> **Entries provided**
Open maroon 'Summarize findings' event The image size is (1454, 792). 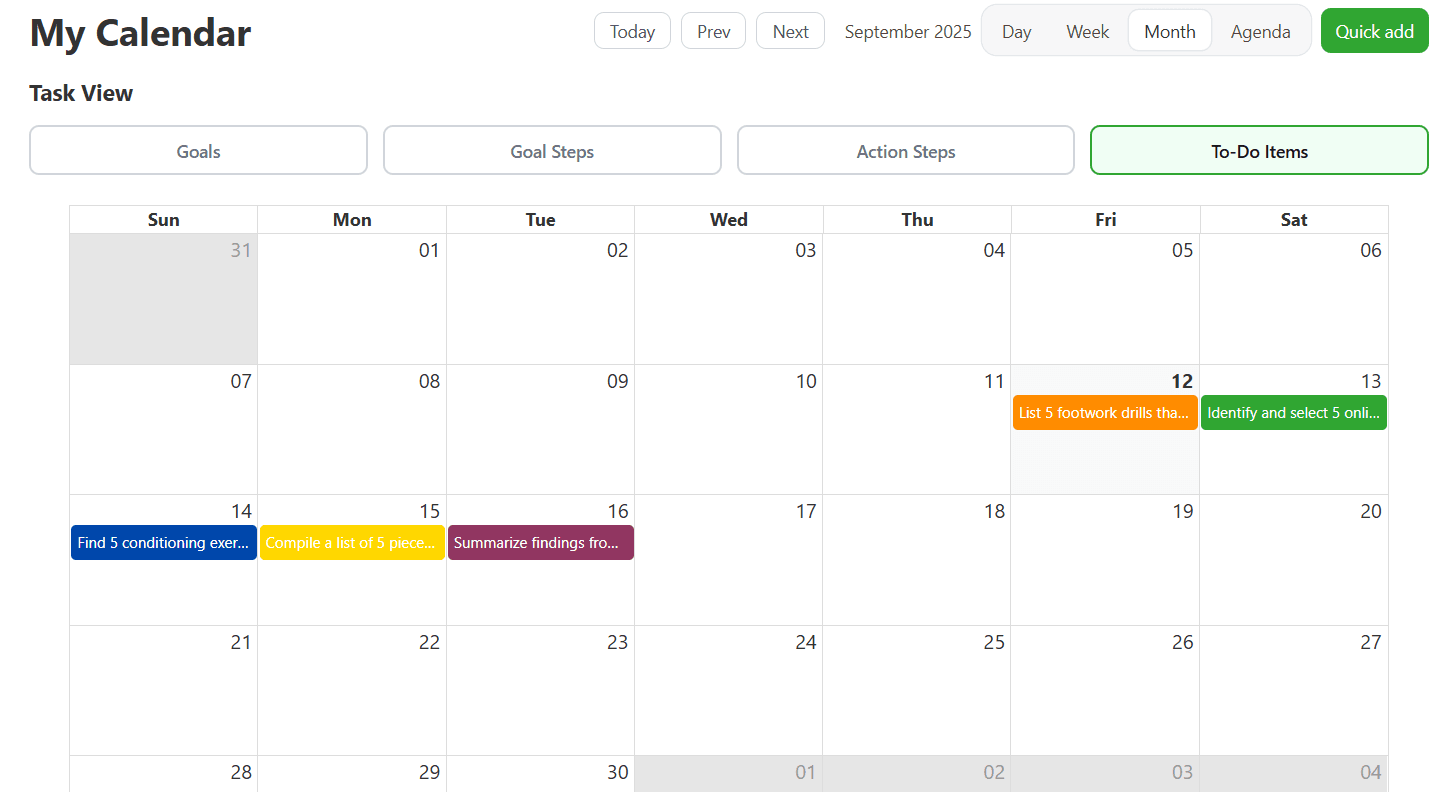click(x=540, y=543)
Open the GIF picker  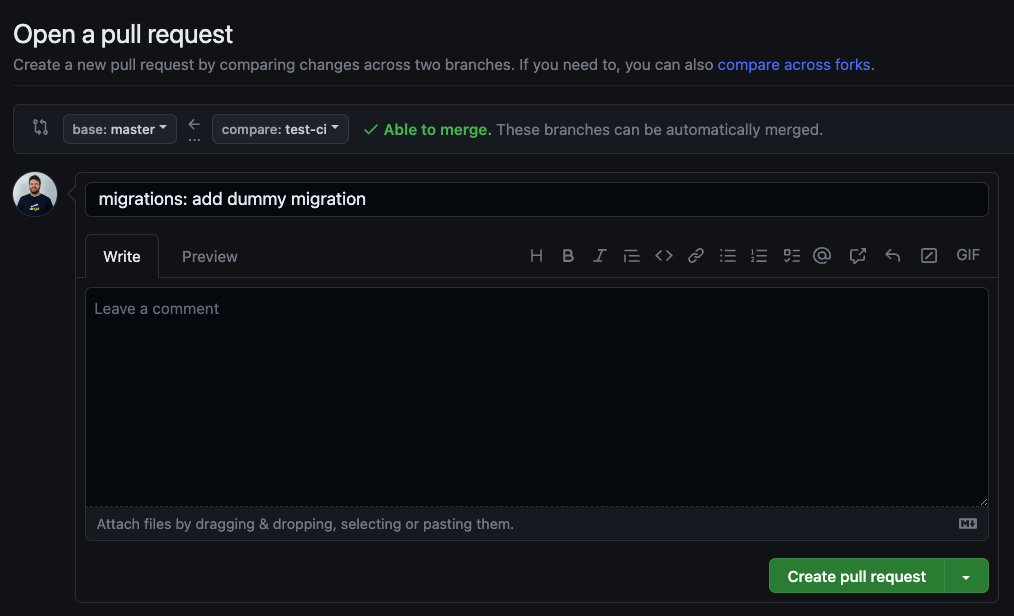pos(967,255)
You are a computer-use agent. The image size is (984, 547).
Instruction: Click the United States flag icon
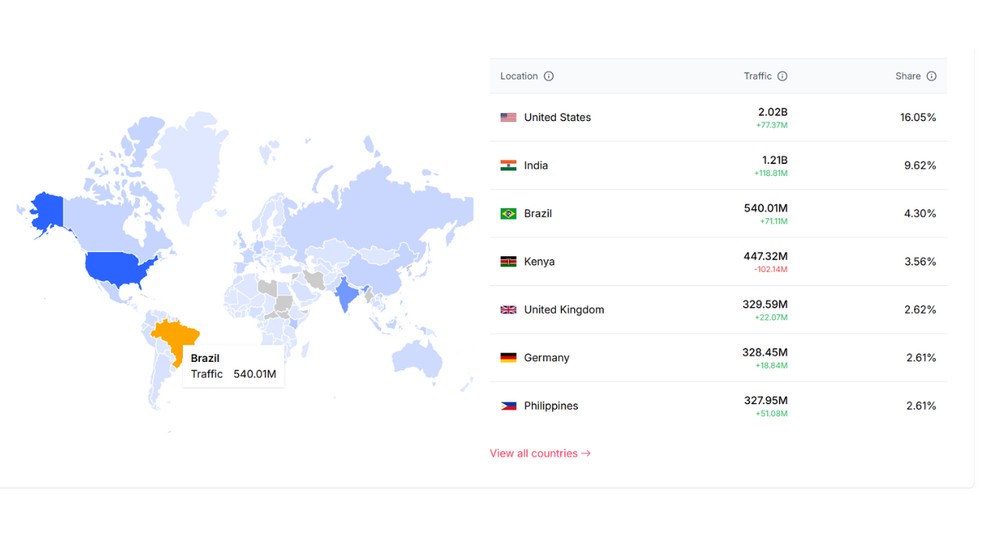[x=508, y=117]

> **Aim**
Recast the material as a Markdown table with columns Row and Content, starting with the line containing "You are a computer-use" and running through the end of the material, skipping blank lines and leaving the pictures out.

> **Worked answer**
| Row | Content |
|---|---|
| 1 | You are a computer-use agent. The image size is (984, 547). |
| 2 | Instruction: Click the United States flag icon |
| 3 | [x=508, y=117] |